Start of Material provided

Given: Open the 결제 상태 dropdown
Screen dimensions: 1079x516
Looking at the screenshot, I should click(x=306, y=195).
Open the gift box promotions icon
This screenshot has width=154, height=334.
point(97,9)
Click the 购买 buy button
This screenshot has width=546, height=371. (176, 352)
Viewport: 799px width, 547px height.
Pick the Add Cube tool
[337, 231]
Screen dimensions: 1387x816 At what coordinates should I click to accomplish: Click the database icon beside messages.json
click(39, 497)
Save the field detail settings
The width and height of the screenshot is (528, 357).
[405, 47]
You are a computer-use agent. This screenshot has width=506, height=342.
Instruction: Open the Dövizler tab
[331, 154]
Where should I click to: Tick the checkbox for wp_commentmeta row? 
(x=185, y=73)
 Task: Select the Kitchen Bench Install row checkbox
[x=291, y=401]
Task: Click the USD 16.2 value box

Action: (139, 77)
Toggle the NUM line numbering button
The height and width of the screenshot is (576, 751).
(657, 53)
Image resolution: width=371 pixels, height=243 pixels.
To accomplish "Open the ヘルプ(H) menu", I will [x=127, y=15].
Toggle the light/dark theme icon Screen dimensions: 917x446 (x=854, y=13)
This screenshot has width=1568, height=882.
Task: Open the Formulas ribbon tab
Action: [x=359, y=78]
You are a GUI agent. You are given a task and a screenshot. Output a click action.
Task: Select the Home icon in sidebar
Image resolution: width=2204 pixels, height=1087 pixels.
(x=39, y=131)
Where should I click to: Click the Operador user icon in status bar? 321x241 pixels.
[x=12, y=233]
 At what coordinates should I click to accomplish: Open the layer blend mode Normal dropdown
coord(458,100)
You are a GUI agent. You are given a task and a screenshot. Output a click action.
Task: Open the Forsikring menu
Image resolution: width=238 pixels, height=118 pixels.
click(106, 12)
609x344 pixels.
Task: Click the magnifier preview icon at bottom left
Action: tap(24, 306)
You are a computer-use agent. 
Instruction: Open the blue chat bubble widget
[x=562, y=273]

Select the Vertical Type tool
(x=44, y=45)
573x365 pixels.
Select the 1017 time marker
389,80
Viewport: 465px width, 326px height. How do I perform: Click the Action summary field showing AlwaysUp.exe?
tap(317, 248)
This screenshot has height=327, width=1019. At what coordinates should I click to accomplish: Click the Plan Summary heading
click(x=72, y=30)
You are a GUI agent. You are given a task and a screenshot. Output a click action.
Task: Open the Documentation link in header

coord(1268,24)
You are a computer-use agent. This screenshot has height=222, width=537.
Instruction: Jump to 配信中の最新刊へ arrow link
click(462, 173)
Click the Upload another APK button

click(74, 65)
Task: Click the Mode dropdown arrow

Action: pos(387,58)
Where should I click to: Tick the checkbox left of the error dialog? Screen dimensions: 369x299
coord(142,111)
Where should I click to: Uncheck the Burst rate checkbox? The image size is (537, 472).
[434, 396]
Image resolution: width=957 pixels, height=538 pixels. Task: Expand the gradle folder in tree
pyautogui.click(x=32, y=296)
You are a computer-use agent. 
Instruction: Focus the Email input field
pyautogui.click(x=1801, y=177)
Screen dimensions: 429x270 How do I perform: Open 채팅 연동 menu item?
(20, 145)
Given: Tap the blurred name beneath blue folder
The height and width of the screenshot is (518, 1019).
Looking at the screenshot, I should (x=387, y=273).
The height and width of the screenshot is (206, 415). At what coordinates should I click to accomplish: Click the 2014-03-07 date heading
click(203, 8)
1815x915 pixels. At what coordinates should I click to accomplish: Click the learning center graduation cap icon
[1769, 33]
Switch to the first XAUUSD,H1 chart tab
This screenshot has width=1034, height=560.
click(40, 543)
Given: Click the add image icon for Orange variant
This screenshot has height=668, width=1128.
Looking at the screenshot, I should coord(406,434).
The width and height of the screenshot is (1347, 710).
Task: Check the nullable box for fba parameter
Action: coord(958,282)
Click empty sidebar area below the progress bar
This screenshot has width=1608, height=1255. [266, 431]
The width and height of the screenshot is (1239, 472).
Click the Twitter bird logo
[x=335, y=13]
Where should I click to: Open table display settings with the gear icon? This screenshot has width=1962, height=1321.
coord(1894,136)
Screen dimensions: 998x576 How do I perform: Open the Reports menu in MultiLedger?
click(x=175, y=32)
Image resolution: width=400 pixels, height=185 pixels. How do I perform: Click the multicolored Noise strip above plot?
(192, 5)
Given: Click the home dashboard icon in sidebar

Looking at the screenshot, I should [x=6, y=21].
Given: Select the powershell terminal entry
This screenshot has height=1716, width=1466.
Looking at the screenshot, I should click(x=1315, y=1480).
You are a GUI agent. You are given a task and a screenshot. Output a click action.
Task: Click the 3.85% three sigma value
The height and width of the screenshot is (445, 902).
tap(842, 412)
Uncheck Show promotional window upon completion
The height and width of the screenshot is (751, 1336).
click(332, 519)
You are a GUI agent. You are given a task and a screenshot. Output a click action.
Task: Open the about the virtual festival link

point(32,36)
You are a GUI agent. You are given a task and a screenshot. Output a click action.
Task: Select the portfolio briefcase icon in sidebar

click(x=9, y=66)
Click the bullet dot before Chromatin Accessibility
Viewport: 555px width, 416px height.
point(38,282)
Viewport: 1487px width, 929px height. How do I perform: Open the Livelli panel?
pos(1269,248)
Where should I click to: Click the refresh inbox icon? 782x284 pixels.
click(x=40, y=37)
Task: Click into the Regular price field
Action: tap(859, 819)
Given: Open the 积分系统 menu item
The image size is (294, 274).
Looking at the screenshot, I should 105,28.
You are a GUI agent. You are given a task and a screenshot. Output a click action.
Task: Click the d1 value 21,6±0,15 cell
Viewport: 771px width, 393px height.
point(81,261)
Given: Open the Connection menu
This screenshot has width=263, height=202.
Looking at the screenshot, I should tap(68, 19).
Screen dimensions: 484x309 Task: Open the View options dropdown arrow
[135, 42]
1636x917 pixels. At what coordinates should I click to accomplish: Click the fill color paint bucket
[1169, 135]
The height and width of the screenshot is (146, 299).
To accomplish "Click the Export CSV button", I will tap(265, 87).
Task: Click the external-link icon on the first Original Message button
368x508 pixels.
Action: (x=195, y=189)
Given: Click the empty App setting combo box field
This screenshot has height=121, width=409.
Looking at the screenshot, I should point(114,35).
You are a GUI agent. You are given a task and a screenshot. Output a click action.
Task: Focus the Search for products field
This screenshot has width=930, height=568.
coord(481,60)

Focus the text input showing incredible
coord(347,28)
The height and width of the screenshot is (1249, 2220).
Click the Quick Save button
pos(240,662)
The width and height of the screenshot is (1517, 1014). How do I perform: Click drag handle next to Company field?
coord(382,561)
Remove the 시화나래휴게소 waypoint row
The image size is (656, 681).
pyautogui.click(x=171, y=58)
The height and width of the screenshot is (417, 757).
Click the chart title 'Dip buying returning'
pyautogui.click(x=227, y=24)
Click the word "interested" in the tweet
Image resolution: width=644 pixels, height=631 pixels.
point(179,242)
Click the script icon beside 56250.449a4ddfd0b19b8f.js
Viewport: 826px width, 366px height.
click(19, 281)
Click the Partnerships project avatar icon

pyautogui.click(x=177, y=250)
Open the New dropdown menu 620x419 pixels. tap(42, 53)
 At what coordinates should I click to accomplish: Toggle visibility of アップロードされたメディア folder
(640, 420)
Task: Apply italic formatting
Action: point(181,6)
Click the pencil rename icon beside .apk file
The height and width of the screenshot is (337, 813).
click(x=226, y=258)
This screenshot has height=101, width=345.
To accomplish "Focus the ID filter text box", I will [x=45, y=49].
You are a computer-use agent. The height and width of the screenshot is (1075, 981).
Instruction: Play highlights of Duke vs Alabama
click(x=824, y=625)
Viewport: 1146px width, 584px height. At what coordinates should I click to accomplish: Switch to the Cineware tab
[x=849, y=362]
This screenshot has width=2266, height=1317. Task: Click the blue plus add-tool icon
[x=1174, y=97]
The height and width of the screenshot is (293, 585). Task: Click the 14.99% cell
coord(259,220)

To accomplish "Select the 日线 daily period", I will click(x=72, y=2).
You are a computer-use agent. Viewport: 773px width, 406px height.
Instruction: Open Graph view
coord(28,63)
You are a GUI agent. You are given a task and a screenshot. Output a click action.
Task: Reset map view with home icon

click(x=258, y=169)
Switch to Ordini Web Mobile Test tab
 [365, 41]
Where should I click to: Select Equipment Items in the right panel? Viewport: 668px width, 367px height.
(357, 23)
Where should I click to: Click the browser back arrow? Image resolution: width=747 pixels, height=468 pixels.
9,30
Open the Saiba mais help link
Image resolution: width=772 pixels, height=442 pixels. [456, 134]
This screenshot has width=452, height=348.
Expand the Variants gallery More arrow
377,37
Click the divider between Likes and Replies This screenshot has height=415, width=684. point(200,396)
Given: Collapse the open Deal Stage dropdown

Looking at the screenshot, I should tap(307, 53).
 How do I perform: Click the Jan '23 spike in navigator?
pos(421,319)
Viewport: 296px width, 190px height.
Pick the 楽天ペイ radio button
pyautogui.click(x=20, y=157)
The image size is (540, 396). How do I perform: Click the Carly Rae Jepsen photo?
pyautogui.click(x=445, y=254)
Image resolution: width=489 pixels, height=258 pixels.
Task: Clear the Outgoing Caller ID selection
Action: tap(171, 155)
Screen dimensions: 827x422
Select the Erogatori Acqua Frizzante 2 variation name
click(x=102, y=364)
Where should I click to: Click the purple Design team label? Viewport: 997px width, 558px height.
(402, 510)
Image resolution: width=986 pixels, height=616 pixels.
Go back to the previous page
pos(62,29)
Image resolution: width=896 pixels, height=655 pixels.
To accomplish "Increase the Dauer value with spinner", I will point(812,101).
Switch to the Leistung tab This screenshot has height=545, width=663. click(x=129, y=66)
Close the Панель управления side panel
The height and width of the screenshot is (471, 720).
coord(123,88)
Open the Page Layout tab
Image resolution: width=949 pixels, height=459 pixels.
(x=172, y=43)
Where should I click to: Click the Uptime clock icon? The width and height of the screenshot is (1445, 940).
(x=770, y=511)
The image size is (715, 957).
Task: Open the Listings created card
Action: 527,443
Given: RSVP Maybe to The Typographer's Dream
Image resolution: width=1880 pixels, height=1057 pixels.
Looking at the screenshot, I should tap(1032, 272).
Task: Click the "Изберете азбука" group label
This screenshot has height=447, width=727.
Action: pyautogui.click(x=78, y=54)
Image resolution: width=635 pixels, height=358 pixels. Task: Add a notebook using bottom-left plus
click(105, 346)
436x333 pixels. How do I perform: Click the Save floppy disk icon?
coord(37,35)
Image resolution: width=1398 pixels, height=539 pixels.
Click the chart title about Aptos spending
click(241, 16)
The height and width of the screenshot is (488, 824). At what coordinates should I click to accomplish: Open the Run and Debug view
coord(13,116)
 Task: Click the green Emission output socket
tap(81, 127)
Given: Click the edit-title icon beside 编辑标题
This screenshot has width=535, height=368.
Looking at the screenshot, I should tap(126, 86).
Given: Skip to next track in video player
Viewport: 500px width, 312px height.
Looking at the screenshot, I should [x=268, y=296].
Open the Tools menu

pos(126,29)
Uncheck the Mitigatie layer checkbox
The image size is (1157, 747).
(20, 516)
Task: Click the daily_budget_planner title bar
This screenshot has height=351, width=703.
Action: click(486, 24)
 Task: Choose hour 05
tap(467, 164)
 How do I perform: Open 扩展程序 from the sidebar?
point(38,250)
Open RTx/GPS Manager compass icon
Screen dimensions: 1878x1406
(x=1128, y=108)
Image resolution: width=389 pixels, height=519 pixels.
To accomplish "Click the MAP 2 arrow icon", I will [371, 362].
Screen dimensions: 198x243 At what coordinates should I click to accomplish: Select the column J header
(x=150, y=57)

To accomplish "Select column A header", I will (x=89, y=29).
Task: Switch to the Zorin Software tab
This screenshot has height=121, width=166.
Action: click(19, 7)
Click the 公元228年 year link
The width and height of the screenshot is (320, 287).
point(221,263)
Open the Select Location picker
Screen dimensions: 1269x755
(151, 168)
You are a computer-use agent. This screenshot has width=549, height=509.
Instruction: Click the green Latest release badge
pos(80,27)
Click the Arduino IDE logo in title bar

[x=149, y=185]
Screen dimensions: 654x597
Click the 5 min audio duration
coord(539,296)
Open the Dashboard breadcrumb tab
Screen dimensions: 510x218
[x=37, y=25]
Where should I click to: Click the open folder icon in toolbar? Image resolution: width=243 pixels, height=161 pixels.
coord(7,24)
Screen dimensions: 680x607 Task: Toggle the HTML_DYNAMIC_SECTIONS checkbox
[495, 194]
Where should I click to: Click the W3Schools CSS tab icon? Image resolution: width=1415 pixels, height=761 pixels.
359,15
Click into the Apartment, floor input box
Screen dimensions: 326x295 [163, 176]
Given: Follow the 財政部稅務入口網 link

End of Material provided

Required task
Lay out the lines from the line with "The width and height of the screenshot is (1239, 472)." to the line with "Action: tap(859, 819)", both included, as a Markdown table with the columns No. and Line. Number the rows and leave out blank lines.

Full answer
| No. | Line |
|---|---|
| 1 | The width and height of the screenshot is (1239, 472). |
| 2 | Click the Twitter bird logo |
| 3 | [x=335, y=13] |
| 4 | Where should I click to: Open table display settings with the gear icon? This screenshot has width=1962, height=1321. |
| 5 | coord(1894,136) |
| 6 | Screen dimensions: 998x576 How do I perform: Open the Reports menu in MultiLedger? |
| 7 | click(x=175, y=32) |
| 8 | Image resolution: width=400 pixels, height=185 pixels. How do I perform: Click the multicolored Noise strip above plot? |
| 9 | (192, 5) |
| 10 | Given: Click the home dashboard icon in sidebar |
| 11 | Looking at the screenshot, I should [x=6, y=21]. |
| 12 | Given: Select the powershell terminal entry |
| 13 | This screenshot has height=1716, width=1466. |
| 14 | Looking at the screenshot, I should click(x=1315, y=1480). |
| 15 | You are a GUI agent. You are given a task and a screenshot. Output a click action. |
| 16 | Task: Click the 3.85% three sigma value |
| 17 | The height and width of the screenshot is (445, 902). |
| 18 | tap(842, 412) |
| 19 | Uncheck Show promotional window upon completion |
| 20 | The height and width of the screenshot is (751, 1336). |
| 21 | click(332, 519) |
| 22 | You are a GUI agent. You are given a task and a screenshot. Output a click action. |
| 23 | Task: Open the about the virtual festival link |
| 24 | point(32,36) |
| 25 | You are a GUI agent. You are given a task and a screenshot. Output a click action. |
| 26 | Task: Select the portfolio briefcase icon in sidebar |
| 27 | click(x=9, y=66) |
| 28 | Click the bullet dot before Chromatin Accessibility |
| 29 | Viewport: 555px width, 416px height. |
| 30 | point(38,282) |
| 31 | Viewport: 1487px width, 929px height. How do I perform: Open the Livelli panel? |
| 32 | pos(1269,248) |
| 33 | Where should I click to: Click the refresh inbox icon? 782x284 pixels. |
| 34 | click(x=40, y=37) |
| 35 | Task: Click into the Regular price field |
| 36 | Action: tap(859, 819) |